Bobby Darin And Stevie Wonder

Not a great quality clip, but interesting nonetheless. Stevie Wonder joins Bobby Darin on stage during one of his TV Shows. I think judging from Bobby's haircut that this probably is around 1968 or so. Bobby went through a period where he gave up the hair piece, and grew a beard and went folkie. It didn't go over well with his fans and he was booed off the stage of the Copacabana in New York. After that he finally returned to the hair piece, and tux, and now you know the rest of the story:-)


3 comments:

Laura R said...

The clip is from a Kraft Music Hall special entitled "The Sound Of The Sixties" that aired January 22, 1969. Other guests on the show were Buddy Rich, Judy Collins and Laura Nyro.

Blues Historian said...

Thanks Laura!!!!

Was Bobby the host, or just one of the guests?? I should have known 1969 since after the death of Bobby Kennedy, Darin retreated from being a pop star and took up protest music, so 68 was too soon.

Laura R said...

Bobby was the host of the show.
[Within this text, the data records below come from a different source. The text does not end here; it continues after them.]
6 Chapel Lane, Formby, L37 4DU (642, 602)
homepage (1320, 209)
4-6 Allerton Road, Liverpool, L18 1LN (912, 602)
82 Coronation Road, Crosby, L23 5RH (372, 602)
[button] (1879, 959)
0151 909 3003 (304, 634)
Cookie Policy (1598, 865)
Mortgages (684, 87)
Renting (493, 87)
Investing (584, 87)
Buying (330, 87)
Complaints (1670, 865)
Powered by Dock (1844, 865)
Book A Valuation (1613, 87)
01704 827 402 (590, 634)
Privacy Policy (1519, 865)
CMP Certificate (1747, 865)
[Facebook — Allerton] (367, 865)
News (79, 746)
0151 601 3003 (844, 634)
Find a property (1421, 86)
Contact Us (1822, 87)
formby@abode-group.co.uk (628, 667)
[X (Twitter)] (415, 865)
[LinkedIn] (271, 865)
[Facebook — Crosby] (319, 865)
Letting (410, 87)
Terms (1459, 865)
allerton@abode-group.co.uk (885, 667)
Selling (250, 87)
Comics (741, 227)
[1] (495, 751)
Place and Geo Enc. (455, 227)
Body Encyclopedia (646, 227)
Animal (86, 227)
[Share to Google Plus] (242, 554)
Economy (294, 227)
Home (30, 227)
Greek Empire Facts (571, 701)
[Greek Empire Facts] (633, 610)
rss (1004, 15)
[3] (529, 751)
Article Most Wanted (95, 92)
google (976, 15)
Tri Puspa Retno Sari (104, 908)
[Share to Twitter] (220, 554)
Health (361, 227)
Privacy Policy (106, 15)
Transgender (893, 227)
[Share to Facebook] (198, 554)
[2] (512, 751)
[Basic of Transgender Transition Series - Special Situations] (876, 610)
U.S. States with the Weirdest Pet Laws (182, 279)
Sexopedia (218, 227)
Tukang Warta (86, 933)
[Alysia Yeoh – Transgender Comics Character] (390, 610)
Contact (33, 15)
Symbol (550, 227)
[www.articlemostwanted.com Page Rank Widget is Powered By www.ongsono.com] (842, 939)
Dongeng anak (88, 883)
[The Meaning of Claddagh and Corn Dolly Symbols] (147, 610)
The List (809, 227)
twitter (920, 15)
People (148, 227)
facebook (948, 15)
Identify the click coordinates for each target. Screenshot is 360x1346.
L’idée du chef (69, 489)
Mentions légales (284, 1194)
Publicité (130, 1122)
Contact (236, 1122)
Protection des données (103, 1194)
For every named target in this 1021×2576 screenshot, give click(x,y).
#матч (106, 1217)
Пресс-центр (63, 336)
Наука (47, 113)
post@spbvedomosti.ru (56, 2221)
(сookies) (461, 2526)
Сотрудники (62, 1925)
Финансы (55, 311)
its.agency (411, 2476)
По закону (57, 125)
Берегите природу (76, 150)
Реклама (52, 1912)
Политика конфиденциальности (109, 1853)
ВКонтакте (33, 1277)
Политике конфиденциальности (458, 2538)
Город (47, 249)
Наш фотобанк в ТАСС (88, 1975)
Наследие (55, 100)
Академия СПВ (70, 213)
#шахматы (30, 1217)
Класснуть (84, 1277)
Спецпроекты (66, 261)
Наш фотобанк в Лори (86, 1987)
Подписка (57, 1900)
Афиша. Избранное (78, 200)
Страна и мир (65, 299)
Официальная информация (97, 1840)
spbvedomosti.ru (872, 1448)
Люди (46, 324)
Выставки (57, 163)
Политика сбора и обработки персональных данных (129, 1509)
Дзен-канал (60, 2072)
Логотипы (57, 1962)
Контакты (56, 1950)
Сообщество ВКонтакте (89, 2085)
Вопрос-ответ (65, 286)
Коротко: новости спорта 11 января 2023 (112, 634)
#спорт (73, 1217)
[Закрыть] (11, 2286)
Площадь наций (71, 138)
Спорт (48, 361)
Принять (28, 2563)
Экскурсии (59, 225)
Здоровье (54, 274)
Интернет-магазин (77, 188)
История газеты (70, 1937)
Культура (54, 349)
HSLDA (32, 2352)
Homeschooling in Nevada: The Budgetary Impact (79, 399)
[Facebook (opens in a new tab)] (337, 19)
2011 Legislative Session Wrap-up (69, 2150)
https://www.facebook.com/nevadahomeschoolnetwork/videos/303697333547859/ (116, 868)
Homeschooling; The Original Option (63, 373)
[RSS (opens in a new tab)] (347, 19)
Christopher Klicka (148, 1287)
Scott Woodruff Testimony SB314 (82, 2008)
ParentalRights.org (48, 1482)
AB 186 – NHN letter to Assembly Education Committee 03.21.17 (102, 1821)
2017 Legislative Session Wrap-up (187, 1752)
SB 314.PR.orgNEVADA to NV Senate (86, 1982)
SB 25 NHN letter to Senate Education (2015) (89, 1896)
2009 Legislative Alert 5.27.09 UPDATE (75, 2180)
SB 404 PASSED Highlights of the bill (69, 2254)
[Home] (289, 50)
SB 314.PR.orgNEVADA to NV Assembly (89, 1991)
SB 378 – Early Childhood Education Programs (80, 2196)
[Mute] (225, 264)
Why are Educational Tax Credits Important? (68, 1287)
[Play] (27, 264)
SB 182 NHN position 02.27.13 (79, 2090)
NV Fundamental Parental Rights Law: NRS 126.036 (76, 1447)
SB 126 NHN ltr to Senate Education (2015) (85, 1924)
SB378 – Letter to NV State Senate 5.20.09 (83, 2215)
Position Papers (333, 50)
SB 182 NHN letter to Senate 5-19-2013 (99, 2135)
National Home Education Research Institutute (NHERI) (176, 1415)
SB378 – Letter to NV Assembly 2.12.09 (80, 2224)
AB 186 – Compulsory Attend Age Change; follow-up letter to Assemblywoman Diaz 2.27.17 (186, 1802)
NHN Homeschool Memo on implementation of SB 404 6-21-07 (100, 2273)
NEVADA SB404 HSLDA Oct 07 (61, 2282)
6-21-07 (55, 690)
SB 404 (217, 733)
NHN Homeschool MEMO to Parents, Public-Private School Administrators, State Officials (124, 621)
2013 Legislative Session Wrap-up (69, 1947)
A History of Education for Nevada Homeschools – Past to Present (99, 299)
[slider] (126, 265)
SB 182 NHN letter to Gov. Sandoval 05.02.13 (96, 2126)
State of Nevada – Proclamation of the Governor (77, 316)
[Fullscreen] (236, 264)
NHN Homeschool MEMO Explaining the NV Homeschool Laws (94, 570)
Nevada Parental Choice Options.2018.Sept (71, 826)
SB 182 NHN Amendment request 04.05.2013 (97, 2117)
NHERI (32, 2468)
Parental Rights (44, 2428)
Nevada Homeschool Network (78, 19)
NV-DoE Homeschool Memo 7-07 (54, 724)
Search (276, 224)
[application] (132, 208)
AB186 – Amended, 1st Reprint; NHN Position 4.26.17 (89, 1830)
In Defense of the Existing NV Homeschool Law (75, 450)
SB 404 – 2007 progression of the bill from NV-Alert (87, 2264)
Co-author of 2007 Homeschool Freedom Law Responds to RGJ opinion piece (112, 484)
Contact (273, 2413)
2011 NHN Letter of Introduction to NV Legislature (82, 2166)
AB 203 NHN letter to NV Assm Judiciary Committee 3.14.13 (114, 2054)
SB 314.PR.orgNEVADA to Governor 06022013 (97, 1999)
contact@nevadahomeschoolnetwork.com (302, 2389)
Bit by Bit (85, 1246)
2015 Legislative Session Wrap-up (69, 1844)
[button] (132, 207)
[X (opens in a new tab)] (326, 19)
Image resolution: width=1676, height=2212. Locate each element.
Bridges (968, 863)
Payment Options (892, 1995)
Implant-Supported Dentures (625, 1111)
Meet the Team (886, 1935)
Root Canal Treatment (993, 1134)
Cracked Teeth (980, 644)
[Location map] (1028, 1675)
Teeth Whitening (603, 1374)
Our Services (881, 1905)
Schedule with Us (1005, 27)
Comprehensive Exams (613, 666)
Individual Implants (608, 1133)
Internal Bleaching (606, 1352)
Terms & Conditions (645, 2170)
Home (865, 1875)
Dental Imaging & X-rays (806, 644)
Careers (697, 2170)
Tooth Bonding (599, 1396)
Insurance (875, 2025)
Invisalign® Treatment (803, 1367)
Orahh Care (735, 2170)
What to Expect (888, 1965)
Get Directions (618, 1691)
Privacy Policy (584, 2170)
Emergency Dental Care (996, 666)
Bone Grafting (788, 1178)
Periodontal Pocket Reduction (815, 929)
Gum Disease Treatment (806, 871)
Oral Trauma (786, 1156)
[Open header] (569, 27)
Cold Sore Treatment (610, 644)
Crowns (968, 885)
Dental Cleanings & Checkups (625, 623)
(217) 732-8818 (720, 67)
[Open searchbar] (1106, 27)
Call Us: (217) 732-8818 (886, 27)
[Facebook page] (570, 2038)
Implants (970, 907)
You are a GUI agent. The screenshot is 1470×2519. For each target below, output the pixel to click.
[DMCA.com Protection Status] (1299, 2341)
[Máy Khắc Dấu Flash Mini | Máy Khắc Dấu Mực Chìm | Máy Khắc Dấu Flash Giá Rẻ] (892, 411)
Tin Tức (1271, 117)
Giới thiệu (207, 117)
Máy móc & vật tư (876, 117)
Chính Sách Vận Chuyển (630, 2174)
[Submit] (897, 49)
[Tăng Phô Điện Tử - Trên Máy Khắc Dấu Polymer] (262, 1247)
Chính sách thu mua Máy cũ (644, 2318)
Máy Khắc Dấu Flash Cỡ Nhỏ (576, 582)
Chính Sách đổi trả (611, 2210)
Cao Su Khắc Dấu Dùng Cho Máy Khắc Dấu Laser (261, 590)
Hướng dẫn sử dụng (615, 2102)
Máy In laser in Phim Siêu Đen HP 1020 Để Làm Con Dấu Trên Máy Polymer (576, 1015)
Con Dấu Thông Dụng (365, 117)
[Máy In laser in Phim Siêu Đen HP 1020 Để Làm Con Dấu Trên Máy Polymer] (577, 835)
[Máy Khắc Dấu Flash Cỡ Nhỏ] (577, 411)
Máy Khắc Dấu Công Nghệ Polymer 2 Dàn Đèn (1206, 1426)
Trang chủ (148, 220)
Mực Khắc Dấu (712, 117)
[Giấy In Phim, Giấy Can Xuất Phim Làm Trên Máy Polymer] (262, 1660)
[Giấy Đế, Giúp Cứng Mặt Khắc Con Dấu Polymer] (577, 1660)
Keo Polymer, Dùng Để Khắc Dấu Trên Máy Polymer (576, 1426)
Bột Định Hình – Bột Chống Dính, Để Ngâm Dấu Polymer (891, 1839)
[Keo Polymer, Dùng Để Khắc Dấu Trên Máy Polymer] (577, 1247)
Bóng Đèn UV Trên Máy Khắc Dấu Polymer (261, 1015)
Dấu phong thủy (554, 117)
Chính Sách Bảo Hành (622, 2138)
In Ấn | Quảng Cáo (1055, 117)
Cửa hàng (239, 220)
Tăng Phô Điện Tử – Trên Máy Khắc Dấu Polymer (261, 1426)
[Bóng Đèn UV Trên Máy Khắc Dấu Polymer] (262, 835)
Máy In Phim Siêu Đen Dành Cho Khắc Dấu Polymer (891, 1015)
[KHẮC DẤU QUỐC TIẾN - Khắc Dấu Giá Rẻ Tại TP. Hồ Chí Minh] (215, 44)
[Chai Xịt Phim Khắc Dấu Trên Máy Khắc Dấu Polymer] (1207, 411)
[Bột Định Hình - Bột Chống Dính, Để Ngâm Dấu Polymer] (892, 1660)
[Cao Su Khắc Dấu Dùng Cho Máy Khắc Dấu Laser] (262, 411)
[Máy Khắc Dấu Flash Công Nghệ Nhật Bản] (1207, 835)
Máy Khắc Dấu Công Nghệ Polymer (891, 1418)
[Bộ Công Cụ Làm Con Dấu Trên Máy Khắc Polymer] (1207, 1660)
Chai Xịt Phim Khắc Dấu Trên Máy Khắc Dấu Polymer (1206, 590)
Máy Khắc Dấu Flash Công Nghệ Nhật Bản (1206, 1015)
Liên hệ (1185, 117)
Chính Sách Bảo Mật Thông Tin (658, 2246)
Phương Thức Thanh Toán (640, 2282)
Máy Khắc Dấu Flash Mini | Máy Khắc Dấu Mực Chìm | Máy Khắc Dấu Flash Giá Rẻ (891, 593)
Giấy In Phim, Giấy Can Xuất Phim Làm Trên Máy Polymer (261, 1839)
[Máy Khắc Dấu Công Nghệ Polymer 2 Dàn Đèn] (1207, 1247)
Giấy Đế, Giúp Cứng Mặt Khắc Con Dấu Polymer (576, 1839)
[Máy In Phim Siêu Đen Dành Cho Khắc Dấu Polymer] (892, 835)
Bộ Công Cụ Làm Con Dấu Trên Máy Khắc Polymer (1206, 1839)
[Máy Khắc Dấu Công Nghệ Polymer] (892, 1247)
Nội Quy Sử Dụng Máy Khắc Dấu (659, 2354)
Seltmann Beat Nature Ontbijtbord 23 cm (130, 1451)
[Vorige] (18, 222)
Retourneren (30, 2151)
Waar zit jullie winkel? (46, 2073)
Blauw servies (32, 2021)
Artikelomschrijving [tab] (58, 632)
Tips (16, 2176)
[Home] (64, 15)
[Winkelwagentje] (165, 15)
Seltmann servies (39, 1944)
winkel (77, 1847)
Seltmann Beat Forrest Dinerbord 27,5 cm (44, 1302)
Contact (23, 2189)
It's too bad that Bobby's folk/protest music didn't meet with a better reception at the time. More people are recognizing it now as great song-writing, but at the time his older fans hated it because it was so different from his previous work, and the folk/rock establishment ignored him or didn't think he was sincere because he was too old ("don't trust anyone over 30") and too associated with Vegas glitz and superficial pop. He got booed at the Copa because he tried to make too radical a change in his image. By 1971 he had figured out if he retained certain elements of his old image, people would accept it when he mixed in the folk/protest songs. Thus, at the Desert Inn in Las Vegas in 1971 he was back to wearing the tux and the toupee and singing Mack The Knife right up front, but he was also singing Laura Nyro's "Save The Country" and his own "Simple Song Of Freedom" ending with a long chorus of "Don't ever let anyone take away your freedom." There were no boos at those performances, and the engagement was seen as a triumphant comeback.